The Fondation Cartier was an art center, not just an exhibition space, but a place where artists could live and work. The artists' studios and residences were located in the Village des Arts; the bunker served as the main exhibition space, and the Château housed a large restaurant. For Marie Claude Beaud, living on-site completely changed the dynamic of the place, "it was a whole informal daily life that was organized at the Foundation ." HEC students used to come and drink coffee in the Château's bar, and pupils from nearby secondary schools would visit the Foundation with their classes.
1984 to 1989:
César's tribute to Eiffel
The Fondation Cartier's inaugural exhibition is dedicated to the contemporary artist César, who was made Commandeur des Arts et Lettres the same year.
It was against this backdrop that the artist undertook the creation of his Tribute to Eiffel, a giant 18-meter-high slab, with the cooperation of his assistants Jean-François Duffau and Christian Debout "Les Fers de César," a work destined for the grounds of the Fondation Cartier Château.
It is made from beams taken from the Eiffel Tower lightening operation. More precisely, the materials used were partly taken from fragments of an Eiffel Tower staircase dismantled during the work. These fragments, purchased in 1983, are assembled in a vast tangle.
In 1989, the monumental sculpture was completed and inaugurated with great fanfare, performances, and fireworks in the Foundation's garden. A 6-meter-high plaque using the same elements as the Eiffel Tower was installed at Yoshii Foundation Park in Japan the same year. César's work at Jouy en Josas thus has a little sister on the other side of the world, in Japan.
Of the monumental sculptures installed in the park since the early 1980s, only Arman's Long-Term Parking and César's Tribute to Eiffel remain. Long Term Parking and theTribute to Eiffel of Caesar.
2013 :
Acquisition by the Acapace group
ACAPACE, in partnership with Sofival, acquires the exceptional Domaine du Montcel site to create an upscale hotel and seminar facility in this inspiring haven of greenery. The Management of this resort-hotel-conference center has been entrusted to the American hotel group WYNDHAM (4th largest hotel operator worldwide) under its DOLCE brand.
This complex operation involved a combination of major renovation work on the Château, Chalet and village sections - in order to recapture the Oberkampf-Mallet spirit of the early 19th century - and new construction on a magnificent, particularly extensive 'listed' site. In fact, the estate still contains some very interesting pieces of architecture, such as the Chalet in the style of a Second Empire bourgeois residence.
The project philosophy respects the landscape composition conceived by architect Thomas Blaikie. There's only one way to achieve this: to go back to the sources, archives, and documents of the period that are still available. Among the most valuable sources are King Louis XVI's hunting maps, which extend as far as Jouy-en-Josas.
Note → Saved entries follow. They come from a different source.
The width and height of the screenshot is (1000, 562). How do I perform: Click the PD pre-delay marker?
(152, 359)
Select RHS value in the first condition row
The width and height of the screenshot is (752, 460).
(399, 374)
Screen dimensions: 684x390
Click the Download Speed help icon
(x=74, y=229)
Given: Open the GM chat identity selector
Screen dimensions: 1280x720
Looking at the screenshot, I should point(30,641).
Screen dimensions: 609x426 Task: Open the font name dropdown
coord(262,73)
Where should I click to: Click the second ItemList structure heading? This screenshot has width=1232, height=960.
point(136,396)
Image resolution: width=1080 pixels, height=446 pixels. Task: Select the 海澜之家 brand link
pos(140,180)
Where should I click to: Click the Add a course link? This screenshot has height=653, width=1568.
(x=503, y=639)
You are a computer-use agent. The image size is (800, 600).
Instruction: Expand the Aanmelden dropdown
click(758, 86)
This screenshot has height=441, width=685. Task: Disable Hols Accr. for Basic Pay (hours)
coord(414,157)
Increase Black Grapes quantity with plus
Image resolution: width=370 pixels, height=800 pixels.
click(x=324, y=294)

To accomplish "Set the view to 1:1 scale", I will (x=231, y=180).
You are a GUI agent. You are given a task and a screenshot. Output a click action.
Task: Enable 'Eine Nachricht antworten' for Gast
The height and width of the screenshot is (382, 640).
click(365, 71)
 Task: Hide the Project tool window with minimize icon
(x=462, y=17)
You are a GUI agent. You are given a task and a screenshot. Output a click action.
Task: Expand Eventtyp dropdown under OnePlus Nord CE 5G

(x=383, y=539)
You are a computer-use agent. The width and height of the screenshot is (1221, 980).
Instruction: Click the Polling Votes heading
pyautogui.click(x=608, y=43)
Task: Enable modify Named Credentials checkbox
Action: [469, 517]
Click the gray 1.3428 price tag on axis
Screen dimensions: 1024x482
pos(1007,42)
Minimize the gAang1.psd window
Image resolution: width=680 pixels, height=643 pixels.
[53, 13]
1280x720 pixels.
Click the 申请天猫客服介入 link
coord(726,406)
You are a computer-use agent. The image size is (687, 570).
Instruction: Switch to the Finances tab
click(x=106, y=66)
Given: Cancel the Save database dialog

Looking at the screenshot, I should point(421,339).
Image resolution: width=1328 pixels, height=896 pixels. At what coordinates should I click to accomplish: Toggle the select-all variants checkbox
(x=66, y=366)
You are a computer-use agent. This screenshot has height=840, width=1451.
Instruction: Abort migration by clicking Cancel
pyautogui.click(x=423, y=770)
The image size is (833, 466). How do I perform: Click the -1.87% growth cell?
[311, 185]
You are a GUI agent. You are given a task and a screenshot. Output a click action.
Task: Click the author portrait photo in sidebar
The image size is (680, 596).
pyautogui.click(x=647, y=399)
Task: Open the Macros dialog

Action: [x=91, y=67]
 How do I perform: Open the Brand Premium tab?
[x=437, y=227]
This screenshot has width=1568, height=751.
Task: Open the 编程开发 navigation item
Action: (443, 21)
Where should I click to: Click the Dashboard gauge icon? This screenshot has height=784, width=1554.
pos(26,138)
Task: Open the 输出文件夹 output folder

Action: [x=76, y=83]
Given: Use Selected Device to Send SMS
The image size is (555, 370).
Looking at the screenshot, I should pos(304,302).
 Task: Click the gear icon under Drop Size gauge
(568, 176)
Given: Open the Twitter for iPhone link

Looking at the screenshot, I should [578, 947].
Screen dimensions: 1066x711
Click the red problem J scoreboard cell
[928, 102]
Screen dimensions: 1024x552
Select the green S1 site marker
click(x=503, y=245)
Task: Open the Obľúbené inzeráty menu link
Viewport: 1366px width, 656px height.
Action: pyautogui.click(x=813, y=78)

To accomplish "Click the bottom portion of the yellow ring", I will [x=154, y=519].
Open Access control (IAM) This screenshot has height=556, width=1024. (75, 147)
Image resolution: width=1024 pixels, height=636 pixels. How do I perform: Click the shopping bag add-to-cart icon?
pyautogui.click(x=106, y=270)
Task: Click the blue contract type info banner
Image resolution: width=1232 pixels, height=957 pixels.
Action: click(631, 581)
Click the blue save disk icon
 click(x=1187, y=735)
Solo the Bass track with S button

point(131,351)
So, the project to redevelop the site as an accommodation, seminar, and fitness center makes sense, as the Domaine immediately evokes a sense of calm and rest for visitors - making it a perfect place to concentrate and learn.
It's not usually the case that guests use hotel outdoor spaces. At the Dolce by Wyndham Versailles, everything is done to ensure that future guests can enjoy the Domaine du Montcel's outdoor spaces: the idea is to recreate and redesign the old paths through the park and woods to host magnificent receptions.